» Exercise goal
Write the lines of the items below as a JSON list of strings, one string per line, skipping blank lines and leaving the pictures out.

» Entries
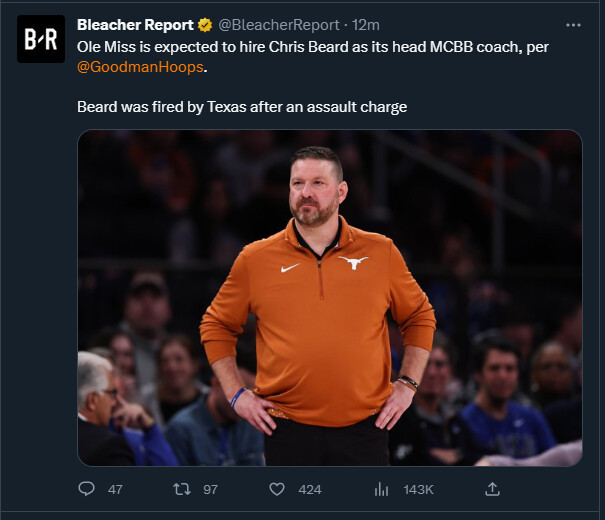605x520 pixels.
Task: Click the gold verified badge
Action: pos(205,24)
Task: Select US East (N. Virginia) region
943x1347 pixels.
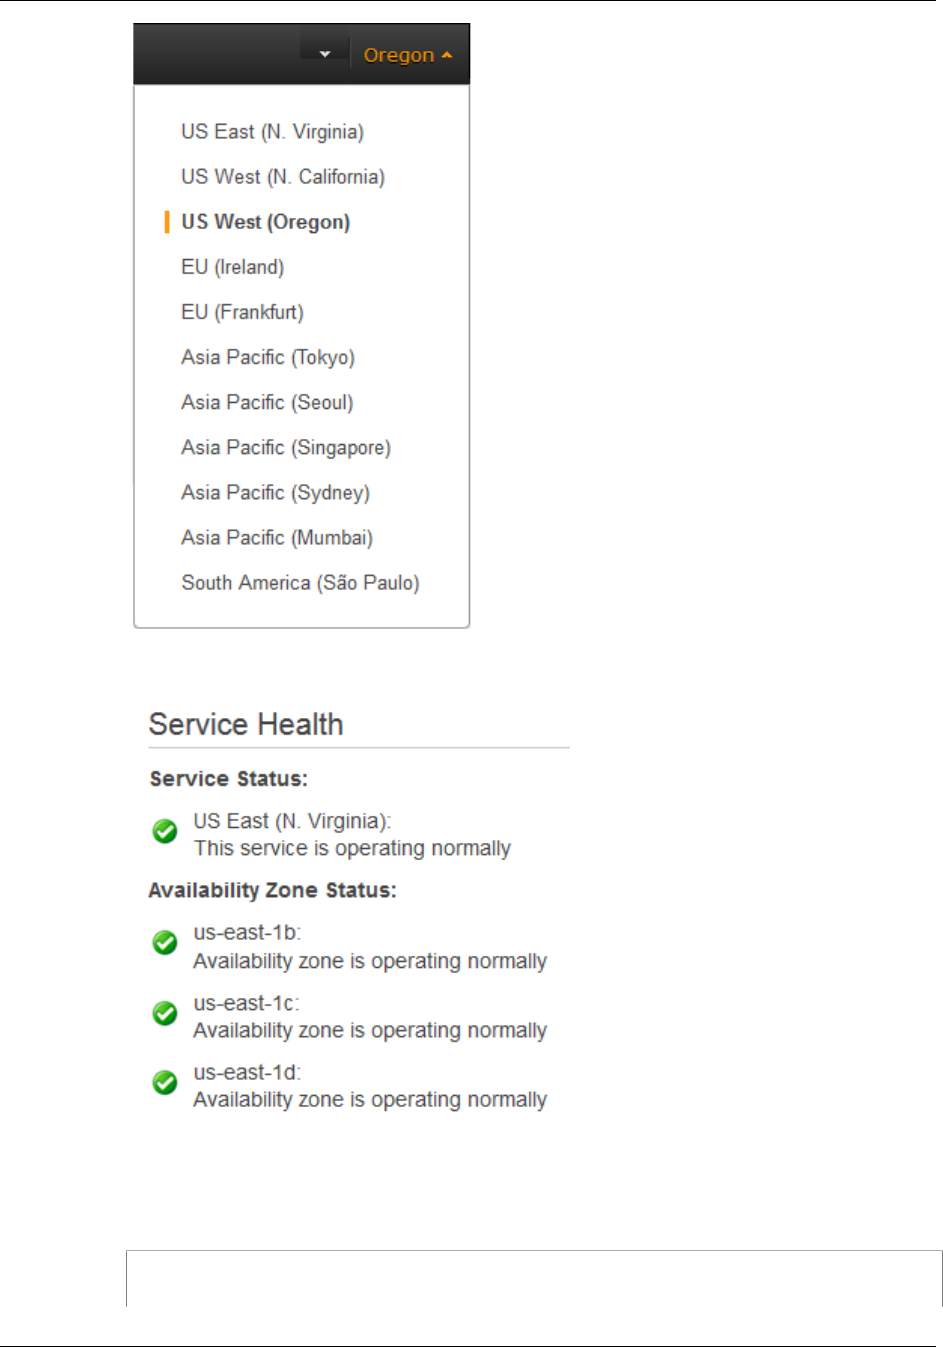Action: 272,132
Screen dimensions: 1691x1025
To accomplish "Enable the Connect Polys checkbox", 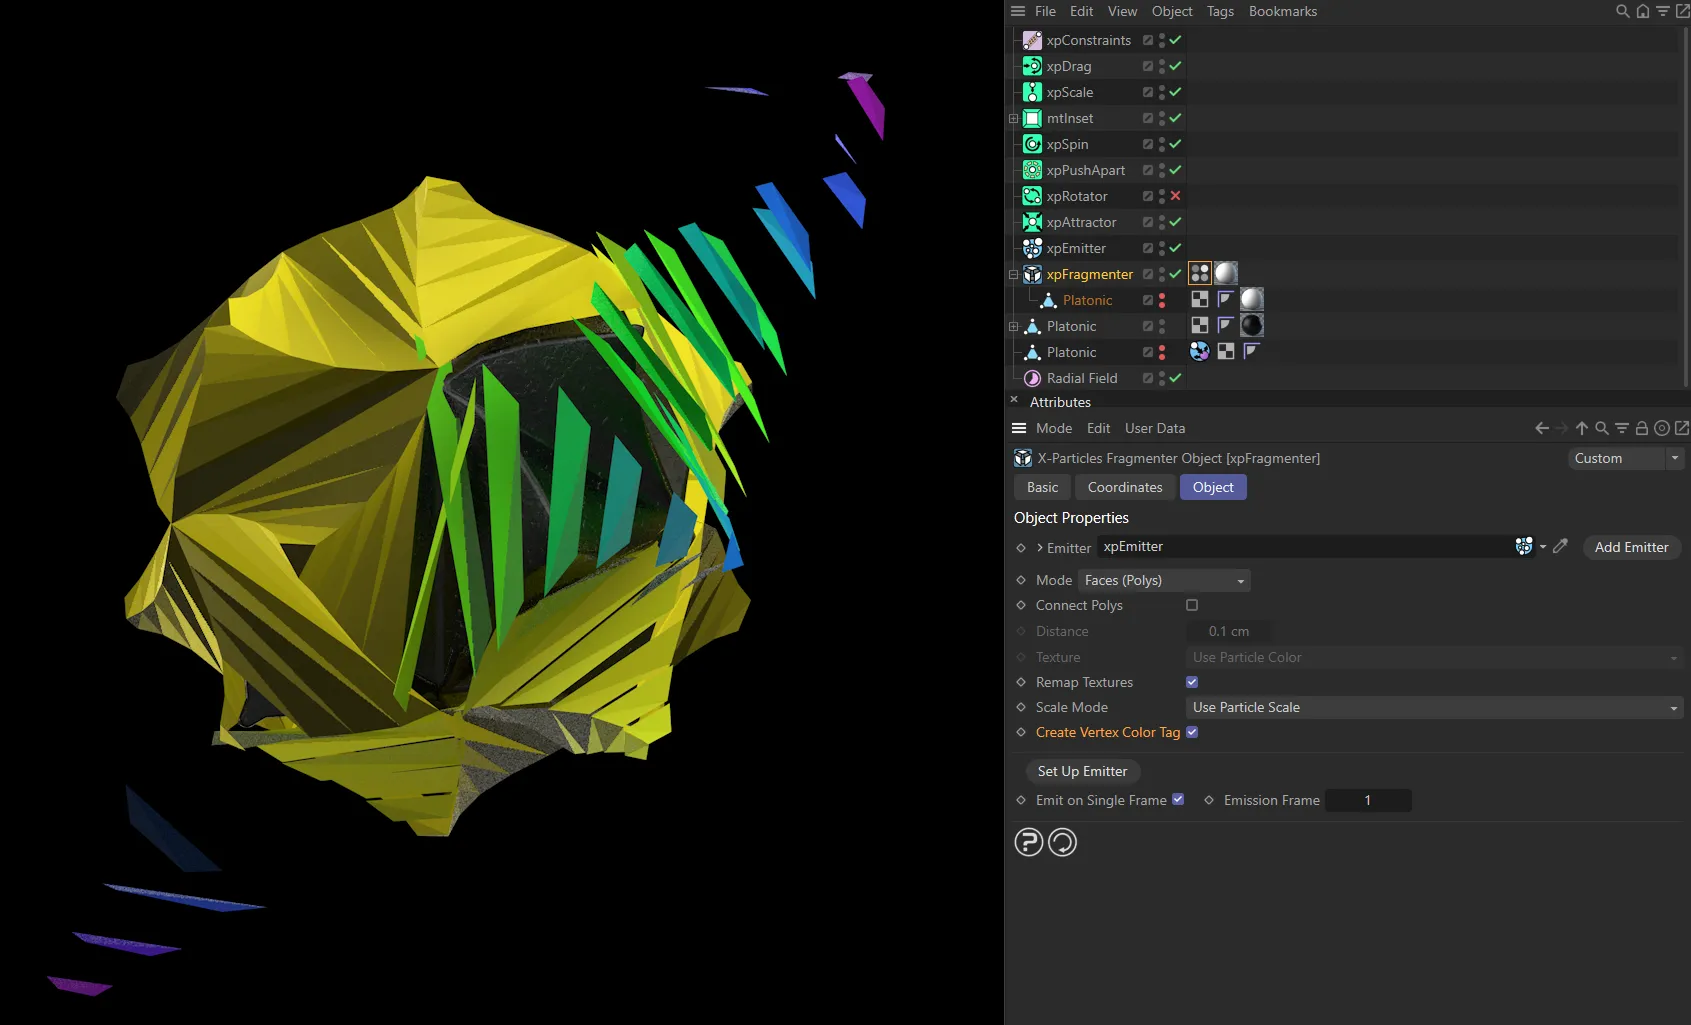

» Complete response
[
  "605x520 pixels.",
  "Task: Click the gold verified badge",
  "Action: pos(205,24)",
  "Task: Select US East (N. Virginia) region",
  "943x1347 pixels.",
  "Action: 272,132",
  "Screen dimensions: 1691x1025",
  "To accomplish \"Enable the Connect Polys checkbox\", "
]